Extraiga literalmente, del texto sobre la debilidad del Estado mexicano, todo lo que va desde "La debilidad del" hasta "en el gobierno.".

- _TEXTO DEL EJERCICIO_
_ _ _
Por otra parte, el casi nulo crecimiento económico del sexenio, en términos reales; la elevación de la deuda pública y de la inflación, son indicadores contundentes de un claro deterioro de la capacidad del Estado para impulsar el engrandecimiento del país, la generación de nuevas oportunidades y de fortalecer la sustentabilidad financiera para sostener las inversiones que son necesarias, así como para mantener el ritmo de las contribuciones y apoyos monetarios que se han comprometido con diversos grupos sociales.

La debilidad del Estado queda sobradamente exhibida en el renglón de los conflictos, interrupción o pausa de las relaciones que se encuentran en un estatus incierto con diversos países del mundo. México fractura sus vínculos internacionales y degrada la designación de embajadores al nombrar exgobernadores provenientes de otras fuerzas políticas y cuya promoción visibiliza negociaciones políticas inconfesables como pago a beneficios previamente pactados para mejorar las posiciones del partido en el gobierno.
_ _ _
- _DATOS PROPORCIONADOS_
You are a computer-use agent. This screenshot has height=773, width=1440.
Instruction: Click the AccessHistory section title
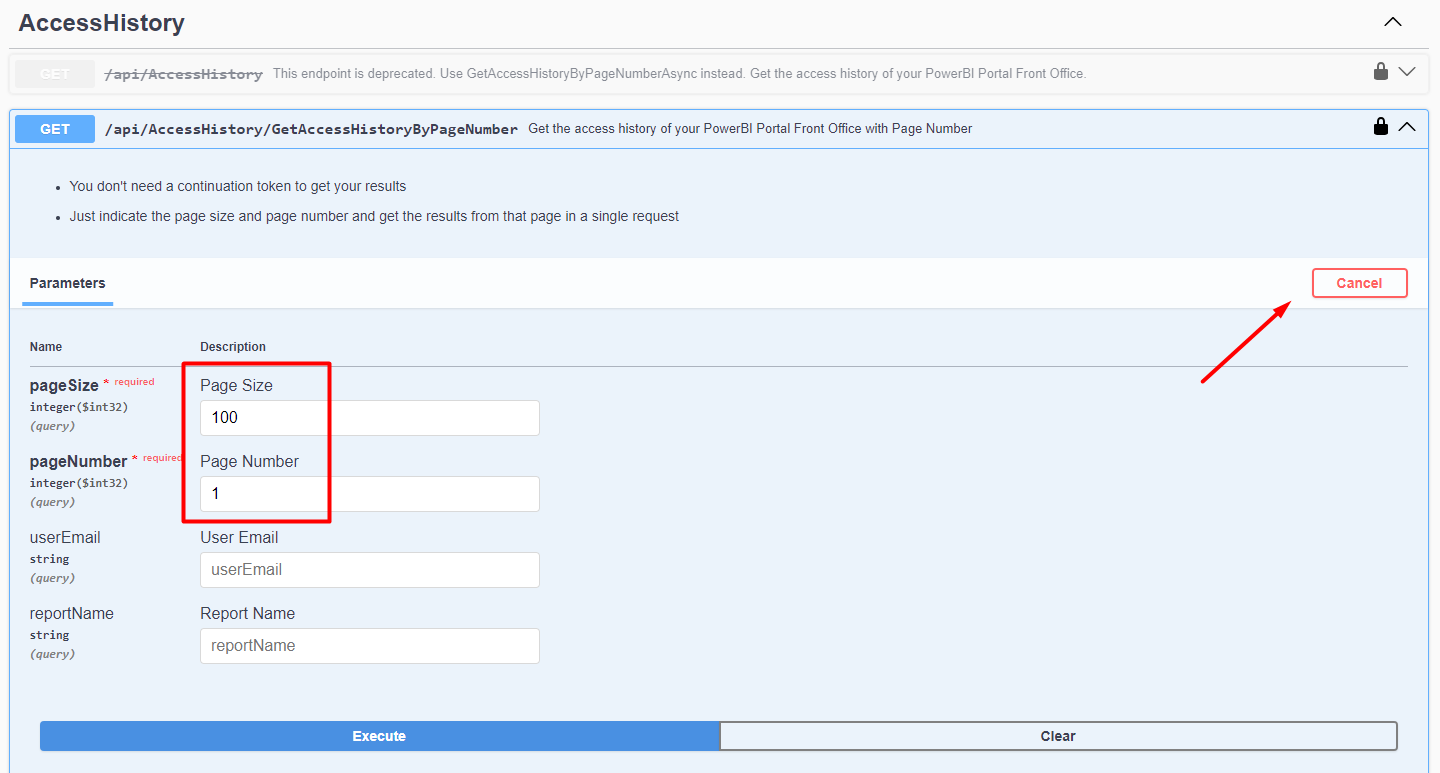pos(101,22)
_ _ _
- _RESPUESTA DEL EJERCICIO_
La debilidad del Estado queda sobradamente exhibida en el renglón de los conflictos, interrupción o pausa de las relaciones que se encuentran en un estatus incierto con diversos países del mundo. México fractura sus vínculos internacionales y degrada la designación de embajadores al nombrar exgobernadores provenientes de otras fuerzas políticas y cuya promoción visibiliza negociaciones políticas inconfesables como pago a beneficios previamente pactados para mejorar las posiciones del partido en el gobierno.